Riguardo a Follett devo aggiungere che di mio gusto tendo a leggere gli autori che scrivono di cose del contesto epocale in cui vivono o sono vissuti, con le numerose eccezioni del caso soprattutto relative ai decenni post bellici, ma non c’è dubbio che egli offra un approccio entusiasmante per chi desideri entrare attraverso le prerogative della narrativa nel passato, soprattutto nella prima metà del novecento.
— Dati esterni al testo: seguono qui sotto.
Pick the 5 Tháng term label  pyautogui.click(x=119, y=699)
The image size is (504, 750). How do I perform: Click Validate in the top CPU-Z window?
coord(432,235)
Lui sa bene che la storia contribuisce bene a spiegare il presente e un po’ anche il futuro.
Prendendo lo spunto sui rapporti fra narrativa e storia, andando molto a ritroso si può affermare che il primo medioevo è un contesto particolarissimo, in quanto si configura come epoca misteriosa e poco conosciuta, inesplorata e ancora sondabile, non raccontata in quei secoli in forma romanzesca o teatrale – dato che queste forme si sostanziano nei secoli successivi -, per cui I pilastri della terra, ritenuto il capolavoro di Follett, rappresenta uno dei grandi testi di narrativa per immergersi in quella straordinaria genesi che fu il medioevo. Epoca oscura soprattutto in quanto suscita in noi il sentimento dello sconosciuto, contrapposta alla fioritura del Rinascimento, dove pur non manca tanto da comprendere, da rivivere, come del resto in ogni secolo. La letteratura di epoche remote ha adempiuto a trasmissioni di sapere spesso diversi da grandi e silenziosi avvenimenti, se non per l’idealità dei cavalieri, dell’immaginario religioso, per determinate gesta e per la traduzione delle grandi opere del passato. Si formavano le lingue e con essa la coscienza della narrazione.